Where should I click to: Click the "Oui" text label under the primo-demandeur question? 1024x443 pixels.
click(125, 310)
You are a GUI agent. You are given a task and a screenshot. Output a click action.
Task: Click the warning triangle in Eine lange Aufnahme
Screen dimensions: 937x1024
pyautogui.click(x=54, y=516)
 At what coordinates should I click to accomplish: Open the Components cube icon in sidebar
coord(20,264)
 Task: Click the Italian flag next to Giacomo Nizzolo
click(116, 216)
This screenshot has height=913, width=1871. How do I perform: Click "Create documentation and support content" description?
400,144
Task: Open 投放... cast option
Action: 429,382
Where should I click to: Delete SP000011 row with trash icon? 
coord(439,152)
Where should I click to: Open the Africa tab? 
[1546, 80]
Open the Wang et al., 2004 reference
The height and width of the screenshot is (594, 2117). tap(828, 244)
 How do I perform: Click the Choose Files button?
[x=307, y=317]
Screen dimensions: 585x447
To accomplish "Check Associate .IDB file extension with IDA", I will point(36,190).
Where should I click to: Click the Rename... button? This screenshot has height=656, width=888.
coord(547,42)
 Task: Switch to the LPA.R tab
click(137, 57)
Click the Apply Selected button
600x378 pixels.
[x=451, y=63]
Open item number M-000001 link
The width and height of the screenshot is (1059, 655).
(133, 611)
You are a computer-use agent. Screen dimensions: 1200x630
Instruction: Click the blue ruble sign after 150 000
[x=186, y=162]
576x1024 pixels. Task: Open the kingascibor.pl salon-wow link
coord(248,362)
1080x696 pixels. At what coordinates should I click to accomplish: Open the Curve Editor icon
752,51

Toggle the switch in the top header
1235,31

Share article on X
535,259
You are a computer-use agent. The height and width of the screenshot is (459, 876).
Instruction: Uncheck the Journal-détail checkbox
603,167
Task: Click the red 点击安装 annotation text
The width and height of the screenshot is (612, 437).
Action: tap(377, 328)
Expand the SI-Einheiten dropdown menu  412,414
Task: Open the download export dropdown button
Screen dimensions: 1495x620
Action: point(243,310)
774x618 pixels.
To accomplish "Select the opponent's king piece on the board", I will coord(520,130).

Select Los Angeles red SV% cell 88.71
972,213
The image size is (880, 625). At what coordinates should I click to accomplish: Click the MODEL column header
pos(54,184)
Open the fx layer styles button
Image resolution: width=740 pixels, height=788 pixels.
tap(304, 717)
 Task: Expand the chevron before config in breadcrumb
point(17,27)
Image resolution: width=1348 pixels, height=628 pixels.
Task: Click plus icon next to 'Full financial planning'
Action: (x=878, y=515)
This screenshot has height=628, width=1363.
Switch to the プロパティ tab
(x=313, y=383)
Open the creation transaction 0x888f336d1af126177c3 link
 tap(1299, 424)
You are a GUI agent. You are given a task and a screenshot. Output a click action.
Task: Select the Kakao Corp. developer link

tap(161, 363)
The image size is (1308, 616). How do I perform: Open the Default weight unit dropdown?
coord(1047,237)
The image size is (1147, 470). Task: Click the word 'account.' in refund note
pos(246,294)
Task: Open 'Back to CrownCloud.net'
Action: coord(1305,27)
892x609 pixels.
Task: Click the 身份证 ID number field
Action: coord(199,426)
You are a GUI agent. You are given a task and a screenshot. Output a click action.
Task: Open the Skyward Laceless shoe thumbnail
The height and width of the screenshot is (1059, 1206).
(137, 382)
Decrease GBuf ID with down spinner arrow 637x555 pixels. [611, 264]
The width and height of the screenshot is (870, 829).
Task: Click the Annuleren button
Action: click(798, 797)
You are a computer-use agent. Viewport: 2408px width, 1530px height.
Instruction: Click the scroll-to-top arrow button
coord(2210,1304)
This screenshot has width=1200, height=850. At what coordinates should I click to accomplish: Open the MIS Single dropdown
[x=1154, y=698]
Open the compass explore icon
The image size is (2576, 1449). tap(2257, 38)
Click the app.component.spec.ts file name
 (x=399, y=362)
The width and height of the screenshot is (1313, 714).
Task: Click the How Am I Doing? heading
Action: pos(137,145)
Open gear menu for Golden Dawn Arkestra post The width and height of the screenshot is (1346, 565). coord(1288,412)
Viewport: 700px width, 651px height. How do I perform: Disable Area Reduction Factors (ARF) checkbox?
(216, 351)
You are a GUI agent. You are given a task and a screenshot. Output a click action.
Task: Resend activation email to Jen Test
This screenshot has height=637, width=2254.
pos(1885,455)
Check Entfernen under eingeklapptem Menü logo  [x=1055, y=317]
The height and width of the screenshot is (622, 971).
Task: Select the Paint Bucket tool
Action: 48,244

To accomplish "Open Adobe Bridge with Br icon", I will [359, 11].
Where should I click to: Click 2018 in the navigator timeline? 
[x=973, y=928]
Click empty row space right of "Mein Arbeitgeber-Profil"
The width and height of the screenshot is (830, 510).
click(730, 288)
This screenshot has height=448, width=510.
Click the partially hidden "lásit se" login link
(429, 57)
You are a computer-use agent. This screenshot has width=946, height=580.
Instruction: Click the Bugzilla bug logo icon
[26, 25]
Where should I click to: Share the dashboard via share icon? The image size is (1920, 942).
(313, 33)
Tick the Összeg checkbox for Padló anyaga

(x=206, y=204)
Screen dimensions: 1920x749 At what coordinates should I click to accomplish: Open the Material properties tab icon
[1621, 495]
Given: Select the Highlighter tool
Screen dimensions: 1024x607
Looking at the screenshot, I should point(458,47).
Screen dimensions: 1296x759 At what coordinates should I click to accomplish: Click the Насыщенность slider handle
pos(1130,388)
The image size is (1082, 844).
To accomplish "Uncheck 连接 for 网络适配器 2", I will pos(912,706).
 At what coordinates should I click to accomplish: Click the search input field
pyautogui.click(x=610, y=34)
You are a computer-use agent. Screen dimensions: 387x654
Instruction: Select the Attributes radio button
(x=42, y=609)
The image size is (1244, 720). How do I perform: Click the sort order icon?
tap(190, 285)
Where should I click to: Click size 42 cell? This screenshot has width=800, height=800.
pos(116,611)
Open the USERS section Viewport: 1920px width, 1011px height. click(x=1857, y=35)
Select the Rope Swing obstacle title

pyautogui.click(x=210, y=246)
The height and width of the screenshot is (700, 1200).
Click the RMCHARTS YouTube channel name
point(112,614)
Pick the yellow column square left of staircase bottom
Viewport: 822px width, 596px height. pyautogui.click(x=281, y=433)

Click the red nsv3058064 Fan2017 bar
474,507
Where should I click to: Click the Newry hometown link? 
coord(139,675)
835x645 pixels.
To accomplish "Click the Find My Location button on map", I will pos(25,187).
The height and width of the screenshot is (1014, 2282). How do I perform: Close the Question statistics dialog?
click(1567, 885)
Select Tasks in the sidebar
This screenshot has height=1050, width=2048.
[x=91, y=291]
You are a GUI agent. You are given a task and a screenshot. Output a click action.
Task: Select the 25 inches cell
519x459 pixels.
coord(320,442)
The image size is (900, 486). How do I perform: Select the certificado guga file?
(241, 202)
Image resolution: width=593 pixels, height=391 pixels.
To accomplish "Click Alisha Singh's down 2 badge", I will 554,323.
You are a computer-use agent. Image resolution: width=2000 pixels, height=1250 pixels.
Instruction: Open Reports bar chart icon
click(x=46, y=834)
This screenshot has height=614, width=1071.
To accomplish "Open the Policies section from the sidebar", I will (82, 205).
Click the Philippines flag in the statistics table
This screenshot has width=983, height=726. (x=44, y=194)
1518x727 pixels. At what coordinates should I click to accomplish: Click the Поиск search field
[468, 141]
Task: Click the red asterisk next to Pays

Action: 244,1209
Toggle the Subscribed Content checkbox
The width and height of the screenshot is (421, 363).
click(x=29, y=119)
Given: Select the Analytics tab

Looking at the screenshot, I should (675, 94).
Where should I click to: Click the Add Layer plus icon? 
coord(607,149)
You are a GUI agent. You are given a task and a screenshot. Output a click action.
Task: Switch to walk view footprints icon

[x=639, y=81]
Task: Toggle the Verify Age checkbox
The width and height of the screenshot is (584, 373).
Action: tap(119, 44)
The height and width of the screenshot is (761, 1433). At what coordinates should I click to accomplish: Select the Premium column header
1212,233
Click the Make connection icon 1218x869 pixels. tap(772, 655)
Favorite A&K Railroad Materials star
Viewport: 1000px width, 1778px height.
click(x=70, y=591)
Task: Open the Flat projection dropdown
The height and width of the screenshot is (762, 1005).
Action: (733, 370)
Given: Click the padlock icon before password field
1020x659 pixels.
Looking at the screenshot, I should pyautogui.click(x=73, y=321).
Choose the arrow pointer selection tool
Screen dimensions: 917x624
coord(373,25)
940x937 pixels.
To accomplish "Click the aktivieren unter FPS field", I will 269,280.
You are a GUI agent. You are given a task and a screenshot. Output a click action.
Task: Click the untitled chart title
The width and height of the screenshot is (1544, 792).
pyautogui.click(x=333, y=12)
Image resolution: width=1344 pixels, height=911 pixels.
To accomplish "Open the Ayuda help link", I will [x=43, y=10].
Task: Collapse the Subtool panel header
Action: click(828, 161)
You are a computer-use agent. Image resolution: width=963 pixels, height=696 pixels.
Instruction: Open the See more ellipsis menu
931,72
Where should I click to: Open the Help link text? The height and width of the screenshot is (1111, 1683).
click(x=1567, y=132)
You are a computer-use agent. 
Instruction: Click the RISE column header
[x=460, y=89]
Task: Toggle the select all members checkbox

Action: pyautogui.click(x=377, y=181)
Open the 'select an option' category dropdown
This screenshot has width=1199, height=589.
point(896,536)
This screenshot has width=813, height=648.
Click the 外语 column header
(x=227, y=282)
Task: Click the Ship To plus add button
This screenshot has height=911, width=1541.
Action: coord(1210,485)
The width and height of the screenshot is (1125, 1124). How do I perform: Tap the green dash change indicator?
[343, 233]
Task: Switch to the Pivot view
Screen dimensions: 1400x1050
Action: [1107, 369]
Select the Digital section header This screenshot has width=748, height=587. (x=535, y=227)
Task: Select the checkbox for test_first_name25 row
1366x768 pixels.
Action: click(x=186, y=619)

______________________________

> **Exercise aim**
All lines in the listing above that contain "section" should be shown.

> **Expected answer**
Open the USERS section Viewport: 1920px width, 1011px height. click(x=1857, y=35)
To accomplish "Open the Policies section from the sidebar", I will (82, 205).
Select the Digital section header This screenshot has width=748, height=587. (x=535, y=227)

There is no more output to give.